Pisoniano, dal museo ai prodotti culinari e tessili. La canapa per il rilancio dell'economia della zona (Video)

Di Giancarlo Flavi Non solo la pasta, ma anche un secondo piatto e come se non bastasse il dolce hanno realizzato i ragazzi dell’alberghiero di Cave con la canapa sativa coltivata a scopo tessile ed alimentare  (mentre l’altra canapa indica...

 
Di Giancarlo Flavi

Non solo la pasta, ma anche un secondo piatto e come se non bastasse il dolce hanno realizzato i ragazzi dell’alberghiero di Cave con la canapa sativa coltivata a scopo tessile ed alimentare (mentre l’altra canapa indica è quella che si usa per gli stupefacenti) e Pisoniano, sulla Valle dell’Aniene, ha addirittura un museo dedidaco a questa coltivazione che adesso vuole rilanciare per dare occupazione ai giovani.

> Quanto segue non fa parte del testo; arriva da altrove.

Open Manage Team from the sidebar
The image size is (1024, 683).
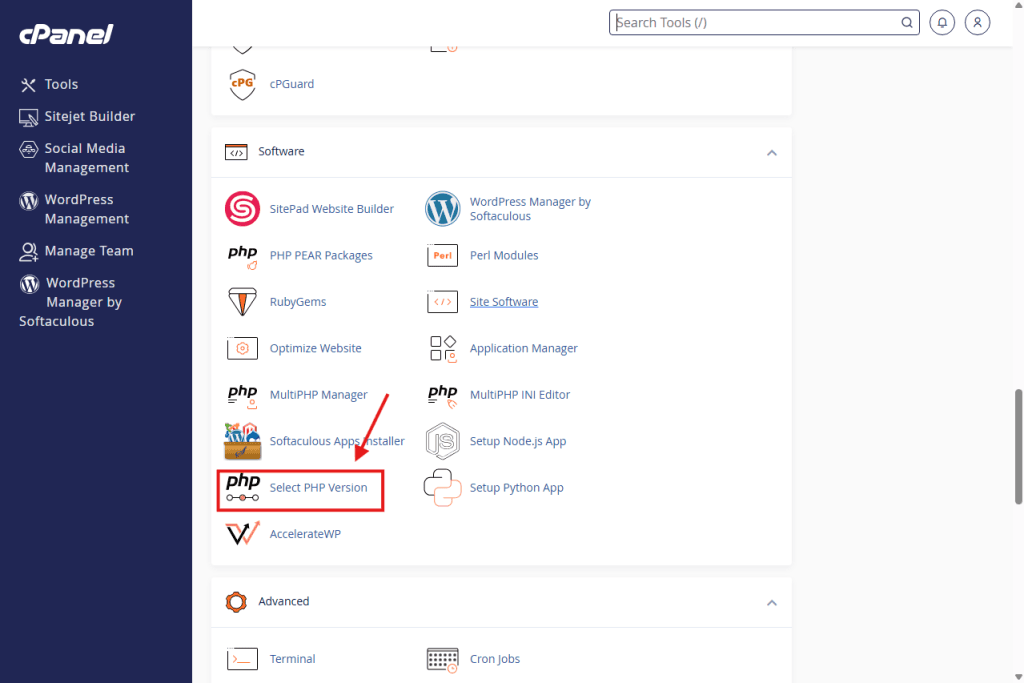pyautogui.click(x=88, y=251)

Pisoniano Cialdine croccanti in preparazione

Questo quanto emerso dal convegno di sabato e dalla seguente degustazione dei prodotti. “ Canapa: antica materia e nuova protagonista della Green economy storie, esperienze” a cui sono intervenuti i massimi esperti della materia che la scuola alberghiera ha deliziato nel finale. Il sindaco di Pisoniano Enzo Aureli crede in questa nuova economia e auspica che i giovani del posto possano essere i protagonisti del futuro, perché di Canapa, fino al 1920 la graziosa cittadina ha sempre vissuto e quindi si può tornare a riprendere questa attività, che aveva permesso ai cittadini di andare avanti, anche perché vecchio prodotto riscoperto potrebbe creare nuovi redditi visto che il valore di un ettaro alla raccolta supera i 3.000 euro. Da qui nell’auditorium Giovanni Paolo II gli interventi del Consigliere Regionale Cristiana Avenali, prima firmataria della legge Regionale sulla coltivazione della canapa e sulla filiera corta. Nell’intenso dibattito poi sono intervenuti anche Giuseppe Sorrentino- ricercatore Isaform- CNR; Maria Grazia Volpe- Ricercatore istituto di scienze dell’alimentazione- CNR; Patrizia Screpanti- Tecnico Dipartimento Scienze Umane e Sociali, Patrimonio Culturale- CNR; Markab Mattossi Vice presidente associazione “Canapa Info Point” coordinatore del progetto Saracinisco in Canapa e Antonio Chiaramonte azienda agricola MediTerraNea s.r.l. di Consenza ( che potete ascoltare in video). Tutti i presenti hanno potuto degustare il seguente menu: Voul ou vent con semi di canapa e insalitina mista all’olio di canapa; Longarini alla canapa con ragù bianco di vitello; Straccetto di pollo panato con semi di canapa e sesamo e verdurine croccanti; Cialdina croccante alla canapa con fragole di Carchitti e terra di cioccolato e per chiudere in dolcezza non poteva mancare il Biscotto Cantuccio alla canapa, il tutto preparato dai professori e dai loro ragazzi dell’Istituto per i servizi alberghieri e ristorazione di Cave. Il tutto sapientemente organizzato dal direttore Terre di Pregio dott. Tiziano Cinti nonché direttore del sistema museale generale del Gal che è stato presentato dal Sindaco di Cave, comune capogruppo. L’intensa giornata, che si è chiusa sotto un violento temporale ha riservato una sorpresa poiché la signora Franca Fantuzzi, amante dei lavori a mano, ha dato una dimostrazione della sua passione realizzando una stoffa di Canapa in tempo reale.